In 2020, FMI published a study estimating that poor data quality costs the US construction industry $177 billion annually. The number is so large it's easy to dismiss. But trace any major project failure back to its root — a rework dispute, a commissioning delay, a handover that dragged on for twelve months past practical completion — and you'll almost always find a data failure at the centre of it.

Not a structural failure. Not a design failure. A data failure. Someone didn't know what had changed. Two teams were working from different drawing revisions. The asset register didn't match the installed equipment. The O&M manuals were in a zip file that nobody could find.

Bad data isn't a record-keeping inconvenience. It's a cost centre with no visible budget line.

Where the money goes

The costs cluster in three phases of a project, and they compound across them.

During construction: rework driven by information mismatch

The average rework rate on a construction project is 5–15% of total contract value, depending on project type and complexity. Of that rework, a significant proportion traces back to information failures: wrong drawing revision, attribute values that don't match the spec, tag numbers that conflict between disciplines, or commissioning requirements that weren't captured during design.

These aren't catastrophic failures. They're the accumulated friction of teams working from data that is partially right, partially outdated, and held in too many disconnected places to be fully trusted.

The irony is that each of these failures is preventable. Validation rules that enforce tag number formats at the point of entry. Document revision controls that make it impossible to reference a superseded drawing. Attribute schemas that force completeness before an asset can be marked ready for commissioning. None of this is new thinking — it's just rarely implemented with the discipline required to work.

At commissioning: the data deficit that stalls handover

Commissioning is when the data deficit becomes a timeline risk. The commissioning team arrives on site, starts working through the systems, and discovers that the asset register is incomplete, the tag numbers don't match the drawings, and the test procedures are attached to email threads rather than structured records.

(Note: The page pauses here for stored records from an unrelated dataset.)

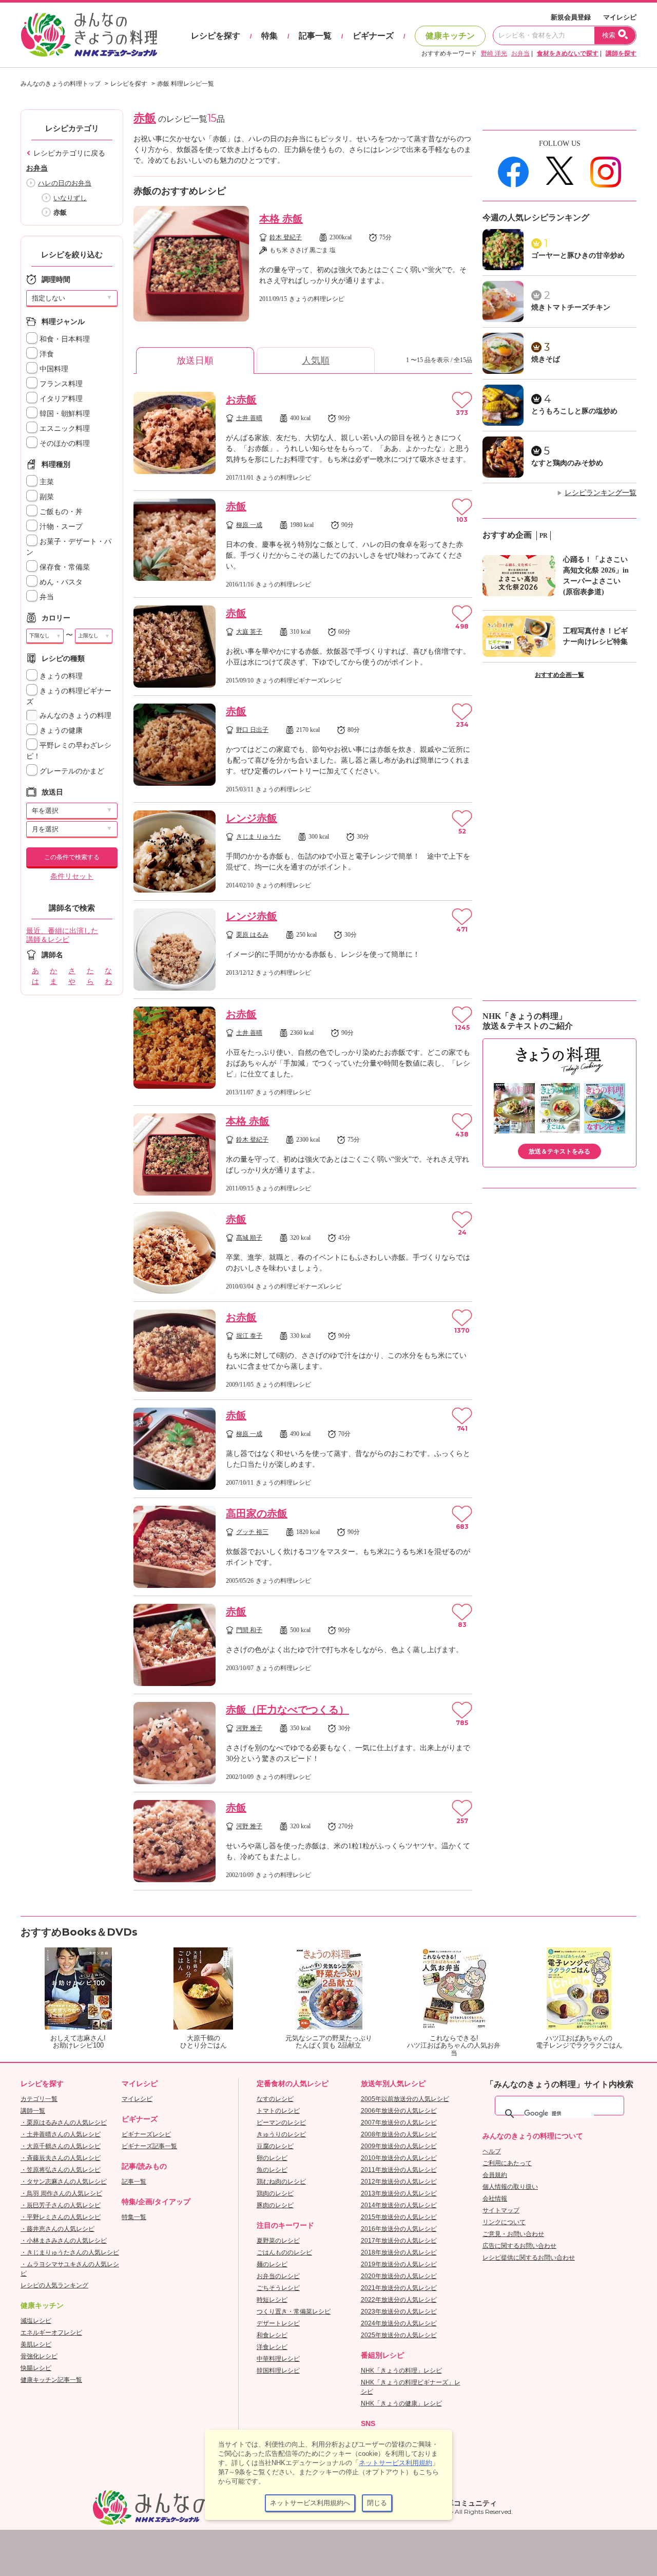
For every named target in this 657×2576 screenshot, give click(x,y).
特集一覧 (134, 2217)
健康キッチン (450, 35)
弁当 (45, 597)
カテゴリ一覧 (39, 2099)
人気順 (316, 360)
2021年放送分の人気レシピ (399, 2287)
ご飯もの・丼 (60, 512)
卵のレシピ (272, 2158)
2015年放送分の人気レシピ (399, 2217)
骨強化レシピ (39, 2356)
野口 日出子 (252, 729)
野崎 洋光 (494, 53)
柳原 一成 (249, 524)
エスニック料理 (63, 428)
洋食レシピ (272, 2347)
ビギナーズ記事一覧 (149, 2146)
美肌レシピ (36, 2344)
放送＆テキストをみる (559, 1151)
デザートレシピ (278, 2323)
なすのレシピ (275, 2099)
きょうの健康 (60, 730)
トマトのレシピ (278, 2110)
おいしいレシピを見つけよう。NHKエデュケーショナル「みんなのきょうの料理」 (90, 35)
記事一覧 (315, 35)
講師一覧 (33, 2110)
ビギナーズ (373, 35)
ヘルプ (491, 2151)
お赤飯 (241, 399)
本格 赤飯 (281, 218)
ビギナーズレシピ (146, 2134)
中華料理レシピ (278, 2358)
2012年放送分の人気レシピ (399, 2181)
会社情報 (494, 2198)
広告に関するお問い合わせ (519, 2245)
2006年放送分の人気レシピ (399, 2110)
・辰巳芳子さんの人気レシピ (61, 2205)
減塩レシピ (36, 2320)
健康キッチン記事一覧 (51, 2379)
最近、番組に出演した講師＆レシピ (62, 935)
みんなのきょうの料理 (74, 715)
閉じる (377, 2503)
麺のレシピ (272, 2264)
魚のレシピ (272, 2169)
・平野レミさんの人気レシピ (61, 2217)
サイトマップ (500, 2210)
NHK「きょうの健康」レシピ (401, 2403)
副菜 (45, 497)
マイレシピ (619, 17)
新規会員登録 (571, 17)
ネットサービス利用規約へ (310, 2503)
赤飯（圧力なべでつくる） (287, 1709)
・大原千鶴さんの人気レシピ (61, 2146)
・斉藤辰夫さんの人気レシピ (61, 2158)
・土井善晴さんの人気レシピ (61, 2134)
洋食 (45, 354)
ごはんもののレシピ (284, 2252)
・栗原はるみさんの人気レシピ (64, 2122)
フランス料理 (60, 384)
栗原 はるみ (252, 934)
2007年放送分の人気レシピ (399, 2122)
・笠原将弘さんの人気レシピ (61, 2169)
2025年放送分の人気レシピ (399, 2335)
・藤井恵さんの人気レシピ (57, 2228)
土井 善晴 (249, 418)
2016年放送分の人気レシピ (399, 2228)
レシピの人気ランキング (54, 2285)
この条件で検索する (72, 857)
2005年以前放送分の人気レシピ (405, 2099)
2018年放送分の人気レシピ (399, 2252)
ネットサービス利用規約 (395, 2463)
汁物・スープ (60, 527)
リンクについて (504, 2222)
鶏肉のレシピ (275, 2193)
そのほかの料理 (63, 443)
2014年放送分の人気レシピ (399, 2205)
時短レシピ (272, 2299)
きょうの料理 (60, 676)
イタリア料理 (60, 399)
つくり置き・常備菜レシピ (294, 2311)
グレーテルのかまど (70, 771)
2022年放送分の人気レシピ (399, 2299)
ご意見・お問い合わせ (513, 2234)
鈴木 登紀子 (285, 237)
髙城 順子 (249, 1237)
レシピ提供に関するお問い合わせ (528, 2257)
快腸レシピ (36, 2368)
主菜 (45, 482)
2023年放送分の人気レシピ (399, 2311)
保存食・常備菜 (63, 567)
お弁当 (520, 53)
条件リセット (71, 876)
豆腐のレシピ (275, 2146)
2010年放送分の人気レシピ (399, 2158)
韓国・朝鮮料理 (63, 414)
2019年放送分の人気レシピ (399, 2264)
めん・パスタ (60, 582)
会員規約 (494, 2175)
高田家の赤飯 (256, 1513)
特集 (269, 35)
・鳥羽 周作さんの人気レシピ (61, 2193)
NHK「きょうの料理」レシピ (401, 2370)
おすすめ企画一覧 (559, 674)
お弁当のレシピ (278, 2276)
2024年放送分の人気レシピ (399, 2323)
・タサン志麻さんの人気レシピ (64, 2181)
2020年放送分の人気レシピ (399, 2276)
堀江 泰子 (249, 1335)
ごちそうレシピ (278, 2287)
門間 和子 (249, 1630)
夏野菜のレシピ (278, 2240)
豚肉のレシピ (275, 2205)
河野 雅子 (249, 1728)
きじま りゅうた (258, 836)
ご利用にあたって (507, 2163)
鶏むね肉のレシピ (281, 2181)
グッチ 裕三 (252, 1532)
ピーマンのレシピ (281, 2122)
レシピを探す (215, 35)
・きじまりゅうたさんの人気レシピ (70, 2252)
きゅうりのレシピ (281, 2134)
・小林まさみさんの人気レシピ (64, 2240)
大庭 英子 (249, 631)
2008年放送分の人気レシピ (399, 2134)
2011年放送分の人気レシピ (399, 2169)
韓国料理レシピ (278, 2370)
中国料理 (52, 369)
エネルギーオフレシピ (51, 2332)
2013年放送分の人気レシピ (399, 2193)
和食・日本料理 (63, 339)
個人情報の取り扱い (510, 2186)
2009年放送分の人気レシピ (399, 2146)
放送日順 (195, 360)
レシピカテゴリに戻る (69, 153)
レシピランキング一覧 (600, 493)
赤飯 (236, 506)
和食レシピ (272, 2335)
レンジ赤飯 (251, 818)
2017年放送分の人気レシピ (399, 2240)
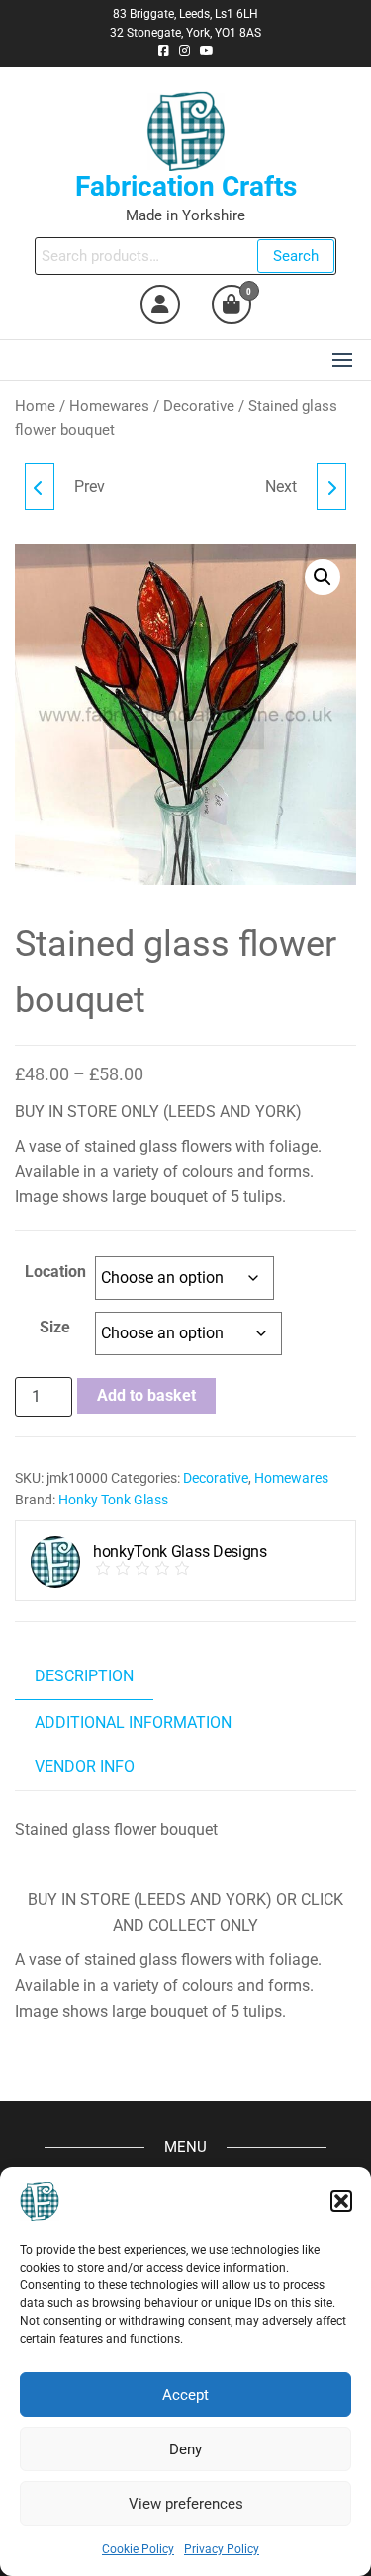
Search (296, 256)
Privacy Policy (221, 2549)
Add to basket (146, 1395)
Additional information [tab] (133, 1722)
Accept (185, 2395)
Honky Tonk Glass (113, 1499)
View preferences (186, 2504)
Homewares (109, 406)
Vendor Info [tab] (85, 1767)
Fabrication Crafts (186, 186)
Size (55, 1327)
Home (35, 406)
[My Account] (160, 304)
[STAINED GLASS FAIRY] (331, 486)
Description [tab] (84, 1676)
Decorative (198, 406)
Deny (185, 2449)
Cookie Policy (138, 2549)
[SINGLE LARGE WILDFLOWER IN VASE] (39, 486)
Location (55, 1271)
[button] (341, 2201)
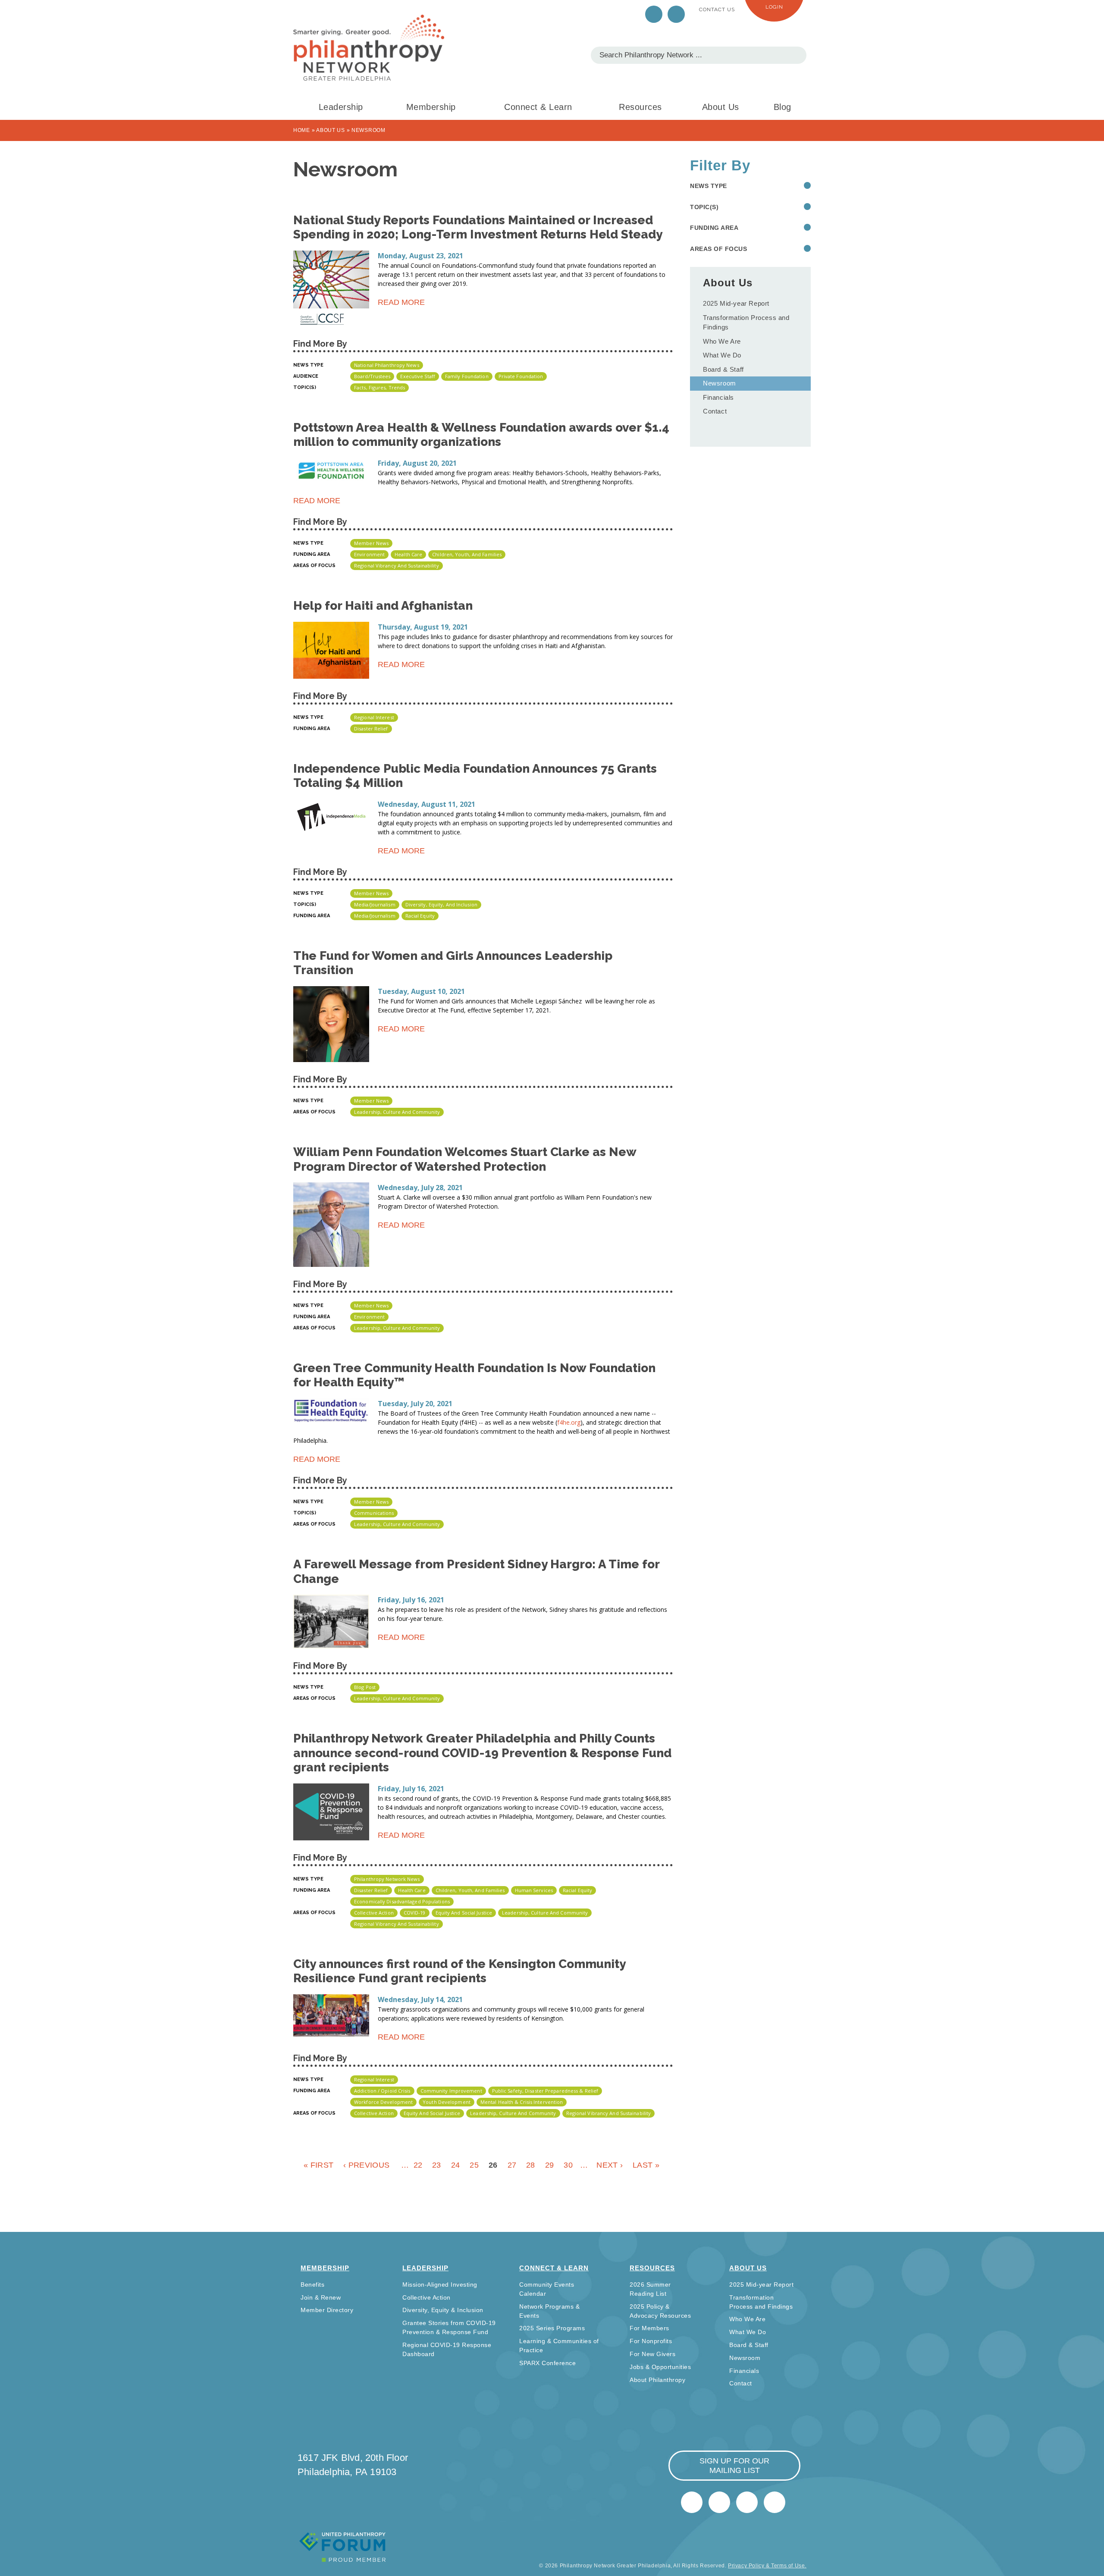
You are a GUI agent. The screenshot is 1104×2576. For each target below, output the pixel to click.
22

The recovery path is expensive: a data capture exercise, manual reconciliation, and a handover programme that slips weeks while everyone argues about whose records are authoritative.

What's particularly costly about this phase is that the data required was always knowable. The installed equipment was documented. The test results existed. The commissioning certificates were produced. But the information was scattered across individual machines, shared drives, and contractor submissions — never aggregated into a single structured record that the next team could actually use.

After handover: the operational data gap

The owner receives the project. They also receive a data package that, in many cases, is unusable as-is. PDFs named with contractor reference numbers. As-built drawings in formats that don't integrate with the asset management system. Maintenance schedules in Word documents.

The cost of operationalising this data — ingesting it into a CMMS, reconciling it against the physical install, building the maintenance regime — often runs into the hundreds of thousands on a large infrastructure project. This cost is invisible in the project budget. It shows up in the operations budget, usually years after the project team has dispersed.

The structural problem: data as a byproduct

Construction projects produce data continuously. Every RFI, every drawing revision, every test result, every installed asset is a data event. But in most project delivery models, data is treated as a byproduct of the work rather than the work itself. It's documented after the fact, formatted for the handover package, and handed over as a document dump rather than a structured database.

This is the structural problem. It's not that people aren't capturing data — they are, constantly, in dozens of different formats and systems. It's that none of it is captured in a way that makes it useful downstream.

The project creates a rich dataset. The handover destroys most of its value.

What structured data capture actually looks like

The alternative to the document dump isn't a bigger spreadsheet. It's a data model that treats every asset as a structured record from the moment it's installed — with typed attributes, validation rules that enforce data quality at entry, and a document workflow that attaches test certificates and commissioning records directly to the asset rather than filing them separately.

When that structure is in place, the handover package isn't assembled at the end of the project. It's accumulated throughout. The commissioning data lives in the same record as the installation data. The as-built attributes are the attributes — not a separate document that has to be reconciled against the register.

The O&M manuals are attached to the asset records they describe. The test certificates are linked through the document register. The validation register confirms that every required attribute is present and correct before the handover milestone is claimed.

The ROI case is straightforward

The cost of implementing structured data capture is a small fraction of the cost of not doing it. A platform that enforces data quality at entry costs less than one rework event of meaningful scale. A document register that tracks every revision costs less than one commissioning delay caused by teams working from different drawing versions.

The difficulty isn't cost. It's inertia. Structured data capture requires changing the way teams work — not massively, but consistently. It requires enforcing standards that feel like overhead during delivery and only reveal their value at handover.

That's a hard sell on a project with immediate schedule pressure. But the projects that invest in data structure early are the ones that hand over on time, hand over complete, and generate operational data that's actually usable by the teams who inherit them.

The $177 billion estimate is a macro number. The micro version of it is visible on every project that's ever had a rework dispute, a commissioning stall, or a twelve-month handover programme. The data was always the problem. It's also always the solution.